Her sabah yeni bir kayıp haberi veya can dostlara yapılan işkencelerle uyanmaya başladık.
Yaşanan bu vahşetler, tüm ülkenin yüreğini parçaladı. Bir araştırma, kayıp çocuk sayısının 2008-2016 yılları arasında 100 bini aştığını ortaya çıkardı.
Bu bilgiyi, devletin Türkiye İstatistik Kurumu açıkladı. Doğrusu ağzım açık kaldı. Türkiye’de 8 yıl içinde, 16 ülkenin nüfusundan fazla çocuğun kaybolduğu bilgisine ulaştım, iyice şaşkınlığa uğradım.
İstatistiklere göre, 31 bin nüfuslu San Marino, 36 bin nüfuslu Liechtenstein ve 56 bin nüfuslu Grönland’da yaşayanlardan fazla evladımız kaybolmuş: bir kısmı bulunmuş, bir kısmı da vahşice katledilmiş. Yıl yıl rakamlara baktığımızda, daha da ürkütücü sonuçlar ortaya çıkıyor.
***
Örneğin, 2008’de 4517, 2009’da 5081 çocuğumuz sırra kadem basmış.
Aradan iki yıl geçtikten sonra 2011’de rakam çift hanelere sıçramış.
2011’de 10 bin 67, 2012’de 12 bin 474, 2013’te 16 bin 218, 2014’te 18 bin 696, 2015’te 17 bin 706, 2016 yılında da 11 bin 691 çocuk kayıp olarak bildirilmiş.
***
Ağrı’da Ramazan Bayramı’nın ilk günü kaybolan ve 18 gün sonra cansız bedenine ulaşılan Leyla Aydemir, sadece ailesini değil, tüm ülkeyi yasa boğdu.
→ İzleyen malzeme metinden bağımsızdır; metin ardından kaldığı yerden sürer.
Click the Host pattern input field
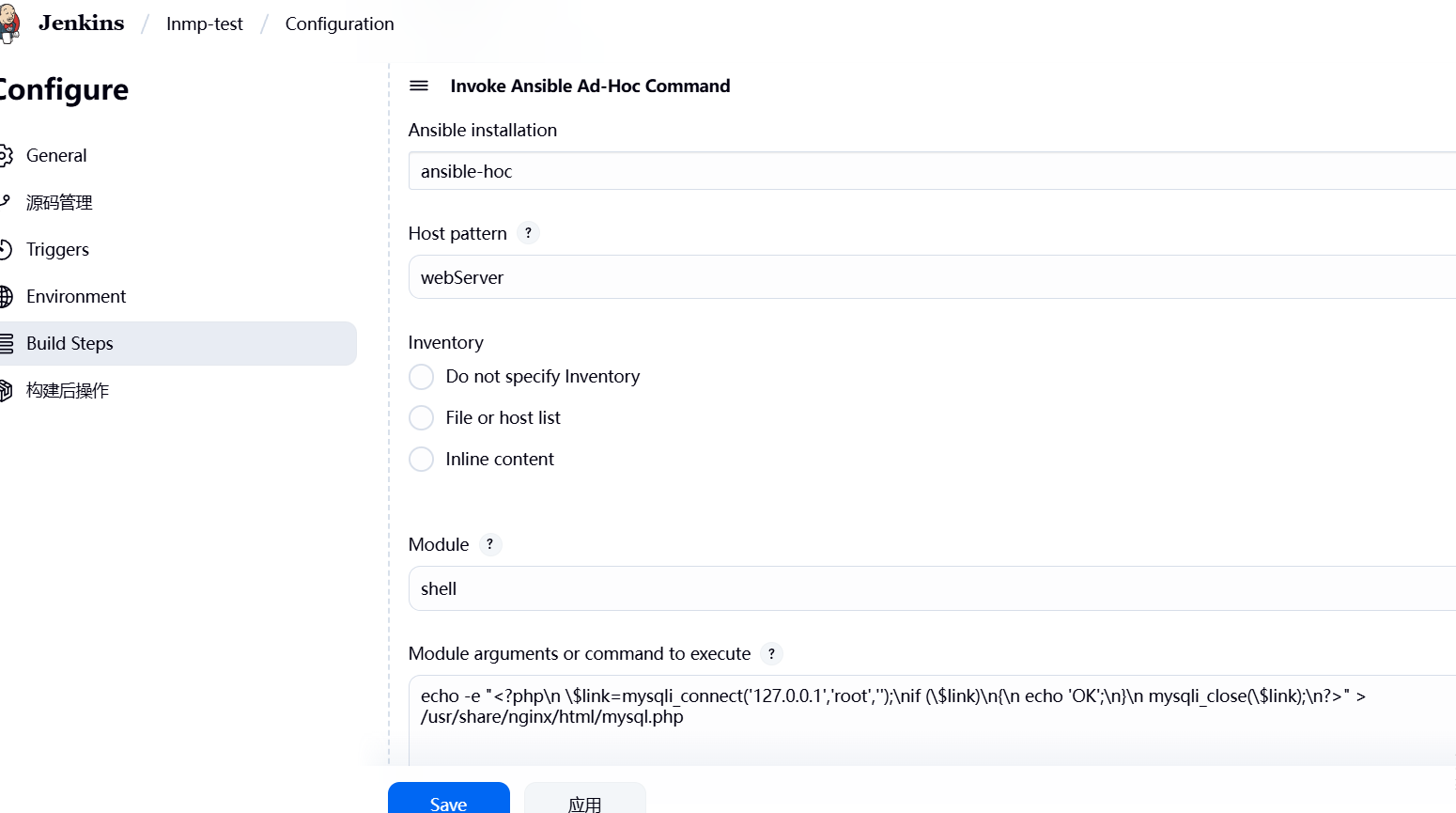Screen dimensions: 1456x813 click(932, 277)
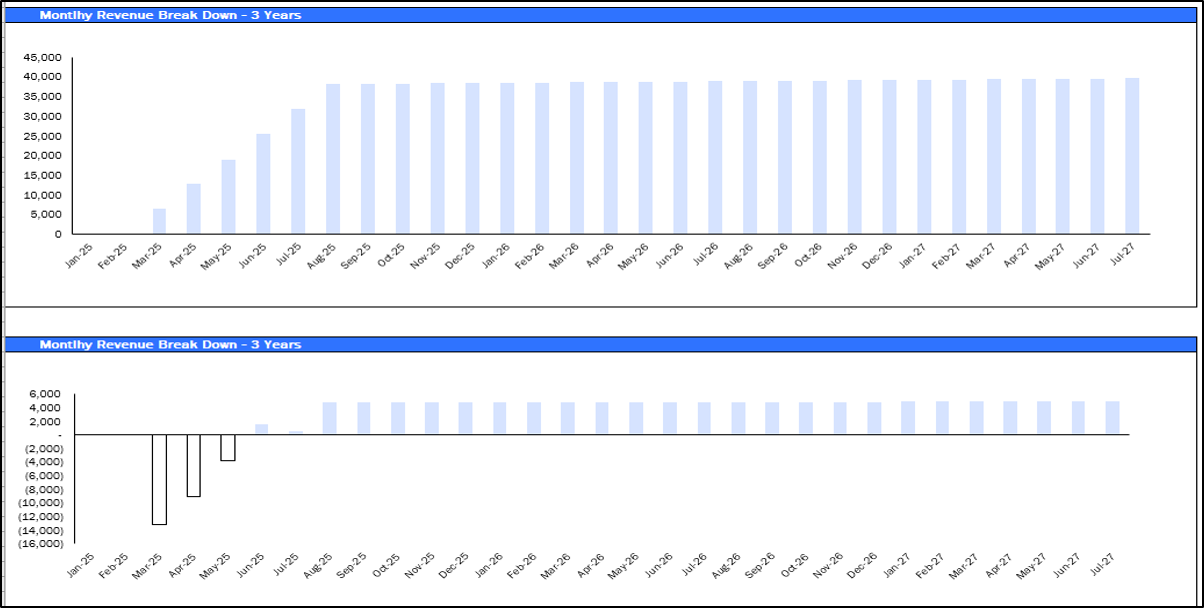Select the Aug-25 bar in the bottom chart
1204x608 pixels.
coord(329,418)
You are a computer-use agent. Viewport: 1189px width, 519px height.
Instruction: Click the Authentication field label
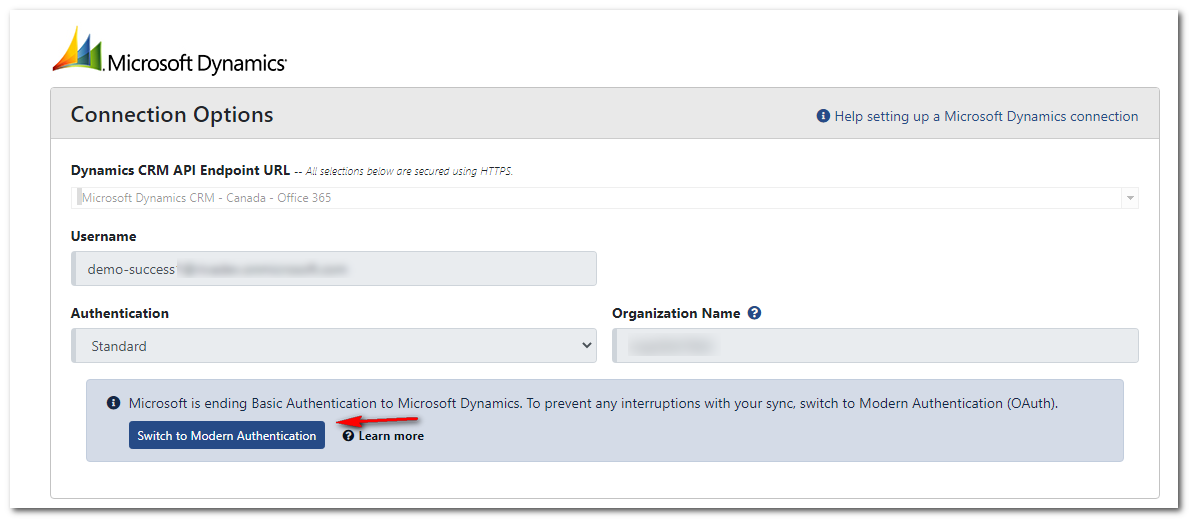coord(119,313)
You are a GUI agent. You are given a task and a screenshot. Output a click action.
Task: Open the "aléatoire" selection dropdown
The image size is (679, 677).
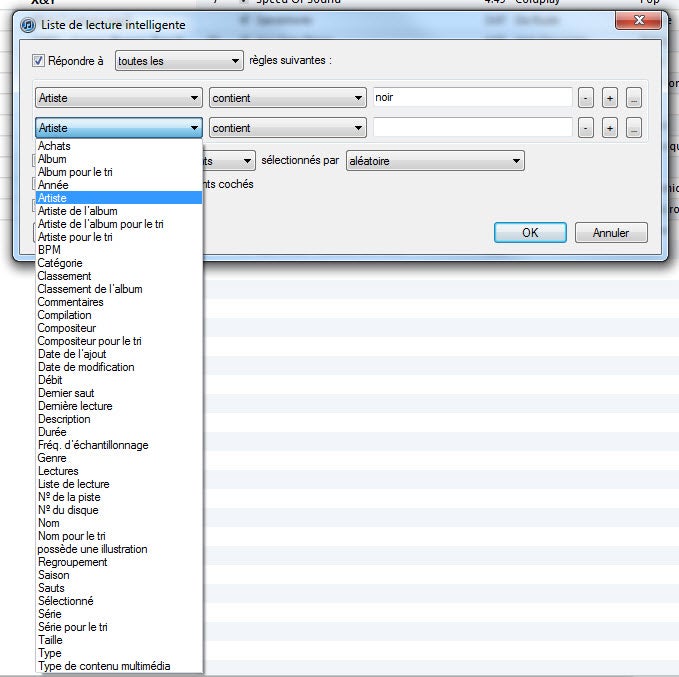434,161
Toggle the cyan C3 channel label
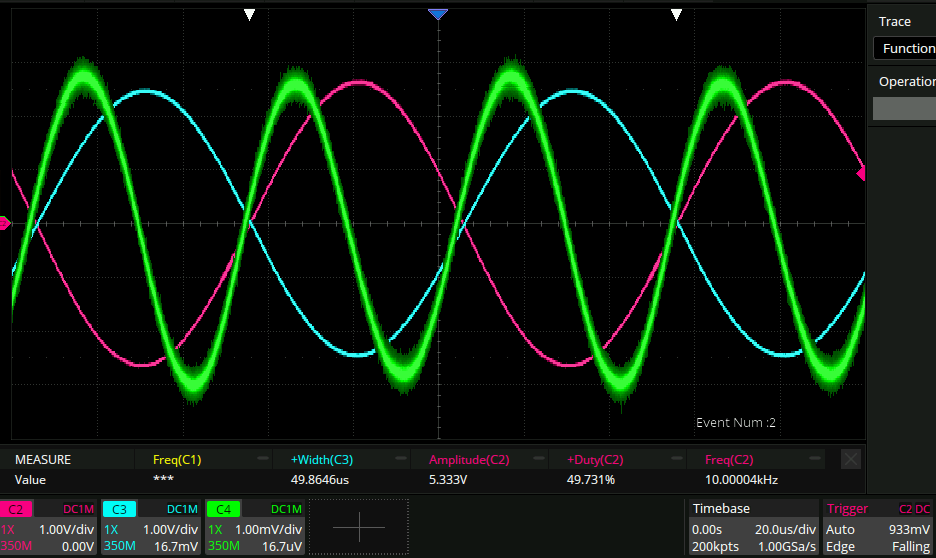Screen dimensions: 936x558 click(120, 509)
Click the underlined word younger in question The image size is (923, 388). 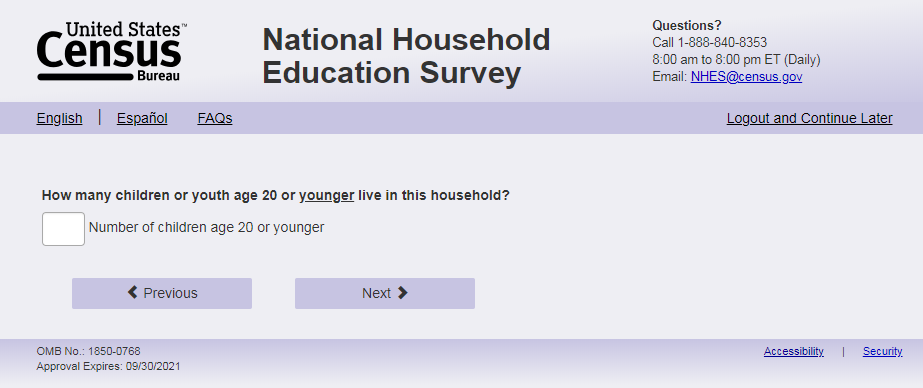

Daha bunun acısı dinmeden, bu kez ikinci bir kayıp haberiyle şoke olduk.
Ankara Polatlı’da yaşayan Eylül Yağlıkara da, ortadan kaybolmasının ardından bir hafta sonra bir direğin dibine gömülü halde bulundu. Televizyonlarda, gazetelerde, ajanslarda ve internet sitelerinde yeni bir vakayla karşılaşacağım diye yüreğim ağzıma geliyor ama nafile.
Yine her gün birçok aile perişan oluyor, kayıp evlatlarından dolayı.
***
Bu arada, İzmir’deki iki iş kadını derneği başkanı, çocuk kaçırılma olaylarıyla ilgili önemli bir konuya parmak bastı.
Ege İş Kadınları Derneği (EGİKAD) Yönetim Kurulu Başkanı avukat Nilhan Antitoros, çocukları ve can dostları şiddetten ve cinsel saldırıdan koruyacak düzenlemeler yapılması gerektiğini vurguladı. Antitoros, “Kadına ve çocuğa yönelen suçlarda ceza en üst sınırdan uygulanmalı” dedi.
İzmir İş Kadınları Derneği (İZİKAD) Yönetim Kurulu Başkanı Huriye Serter de, çocuğa sevgi ve saygı kavramlarının eğitim süreci boyunca öğretilmesi gerektiğini belirtti, şöyle devam etti:
“Okul kitaplarında sürekli bunlar yer almalı, ayrımcılık olmamalı. Cinsellik tabu olarak görülmemeli. Cinsel eğitim verilmeli. İnsana ait olan her şeyin konuşulmadığı, açık bir şekilde tartışılmadığı ortamlarda bu tip olayları önlemek mümkün değil.”
***
İki iş kadınının açıklamalarına aynen katılıyorum.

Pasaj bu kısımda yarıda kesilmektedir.